CROs still seen as good investment says leading banker
That is the view of Gareth Down, head of European Healthcare at William Blair International, who shared his - generally upbeat - analysis of the contract research market with delegates at Partnerships in Clinical Trials (PCT) Congress in Lyon, France last week.
The total value of publicly traded contract research organisations (CROs) has increased 327 per cent since 1995 according to Dr Down, far outstripping the 124 per cent increase seen in the S&P 500 index in the same period. Over the short and mid-term, however, trends emerge that reflect both thinning pharmaceutical company pipelines and cost cutting and restructuring initiatives
“Over the last three months when you start looking at the clinical guys and compare them to the preclinical and early upstream chemistry side...you start seeing some disparities between the three groups. Clinical has done better than the other two,” Down explained, adding that this continues the trend seen over the last 12 months.

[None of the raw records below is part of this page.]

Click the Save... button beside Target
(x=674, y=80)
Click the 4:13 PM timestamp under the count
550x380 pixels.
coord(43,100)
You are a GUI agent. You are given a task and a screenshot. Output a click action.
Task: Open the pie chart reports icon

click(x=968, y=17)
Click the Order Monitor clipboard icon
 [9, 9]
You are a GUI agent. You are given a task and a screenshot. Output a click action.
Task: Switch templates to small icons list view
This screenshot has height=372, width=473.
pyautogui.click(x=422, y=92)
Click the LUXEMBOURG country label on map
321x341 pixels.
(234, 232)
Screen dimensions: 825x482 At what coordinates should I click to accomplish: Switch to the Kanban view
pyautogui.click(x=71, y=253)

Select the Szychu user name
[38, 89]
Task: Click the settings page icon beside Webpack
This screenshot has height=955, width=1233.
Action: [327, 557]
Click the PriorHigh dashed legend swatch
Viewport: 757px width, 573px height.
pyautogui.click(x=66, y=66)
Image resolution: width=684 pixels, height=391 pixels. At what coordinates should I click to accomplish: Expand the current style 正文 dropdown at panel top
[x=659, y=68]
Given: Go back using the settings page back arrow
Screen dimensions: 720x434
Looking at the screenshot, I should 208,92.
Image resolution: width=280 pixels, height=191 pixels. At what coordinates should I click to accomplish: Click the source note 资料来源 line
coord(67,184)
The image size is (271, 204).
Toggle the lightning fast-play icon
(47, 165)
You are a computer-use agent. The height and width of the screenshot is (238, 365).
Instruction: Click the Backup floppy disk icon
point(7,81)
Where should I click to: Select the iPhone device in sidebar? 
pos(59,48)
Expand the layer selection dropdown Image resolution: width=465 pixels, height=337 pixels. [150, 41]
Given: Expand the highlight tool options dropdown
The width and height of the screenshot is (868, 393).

Pharma R&D deployment is one of the key reasons for the divergence between early and late stage according to Down, who said that - based on a William Blair survey of drug industry R&D teams -”it is currently more difficult to get funding for new product development.”
This interpretation is supported by the latest US Food and Drug Administration (FDA) data which shows that while the number of candidate pharmaceuticals in preclinical development has increased 12 per cent since 2009, the number at the clinical stage has grown by almost 24 per cent.
Pharma and Biotech budgets to sustain CRO growth
Down also looked at total Pharma R&D budgets over the period and found that - while there was a dip between Q3 2009 and Q3 2010 – in the last 12 months more money has been spent on development and the pattern looks set to continue.
“[CROs asked in a Blair survey] are pretty confident about the coming period... pretty much everyone suggested that they feel [Pharma] R&D budgets are going to sustain growth of around 12 to 13 per cent year on year.”
The news is also positive from CRO customers in the biotechnology sector said Down, explaining that while – traditionally -such companies have generated funding from public and private markets in recent years this has shifted with the majority of investment now coming from Pharma partners.
“It is demonstrating that maybe the world is changing in terms of how biotech gets funded and how drug pipelines get filled.”
This interpretation is leant further support by public CROs book-to-bill ratios which - according to Downs - seem to have staved off pressure during the recession with the net effect being that revenue growth has returned.
Pharma restructuring
The wave of Pharma restructuring that has seen most major drugmakers cut internal R&D capacity significantly in recent years is also impacting the CRO community in a positive way.
“Pharma companies are having to move away from a fixed R&D to a variable model and that means they have to outsource,” continued Downs, adding that the percentage of R&D spend dedicated to out sourcing - which currently is about 25 per cent - looks set to continue increasing.